Blom's argument is that the ecological environment in each of the societies, which is correlated with their symbiosis, does not necessarily cause or correlate with differences in other aspects of the society. Other factors (e.g. values, codification or statuses) might determine dichotomy.
The cultural differences between mountain and lowland areas are played down in communications between the two societies. The differences which provide a basis for complementarity and ample material for regional stereotypes are distinctions do not in themselves entail a social organisation based on ethnic units.

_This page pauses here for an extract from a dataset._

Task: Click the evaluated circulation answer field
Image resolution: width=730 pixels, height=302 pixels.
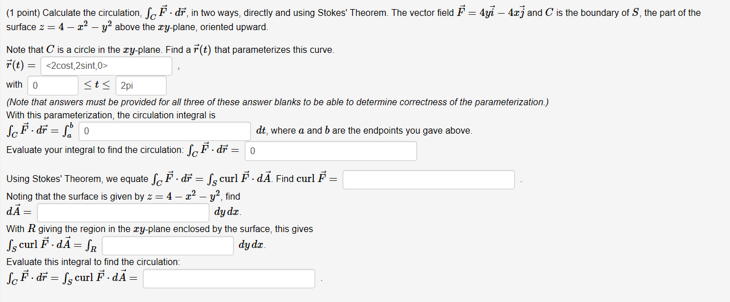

On the contrary this co-operation with the lowland areas, which involves specialisation of their agricultural activities and under-communication of differences in other respects between lowlanders and highlanders, operated against the systemisation and maintenance of cultural differences in the form of ethnic boundaries.
Blom suggests that one must add a further dimension to understand behaviour between highlanders and lowlanders: the social codification of some of these differences. But he does not follow this up except by pointing out a disparity between that part of culture which is a set of codifications and that part which is an expression of the ecological environment. He does not explain what is codified and how this relates to other aspects of the society.
However Blom does make an important point about the study of social process:
"... ethnic boundaries do not depend on cultural differences on the level of form, but rather on culture at a more fundamental level, i.e. specific codification of these differences into complementary statuses which differentiate a population into reference groups, supported by a charter of distinctive origins for each. The reason for the existence of such organisations must therefore be sought in the social processes which allow an initial and natural fear and suspicion against strangers to be systematised into ethnic statuses. These are social categories which provide obligatory standards for judging the behaviour of self and others and which, consequently organise a whole range of activities into stereotyped clusters of meaning.
Blom seems to argue in favour of correlation between the conceived positions of boundaries and factors in their environment. For example, individual participation in certain spheres of activity with areas outside the village causes a discontinuity in the boundary around the village. But this discontinuity does not necessarily correspond to boundaries in other spheres of activity. This point arises from Blom's discussion of the distinction between different types of culture which in my terminology are different aspects of the environment in which boundaries and conceptions thereof exist.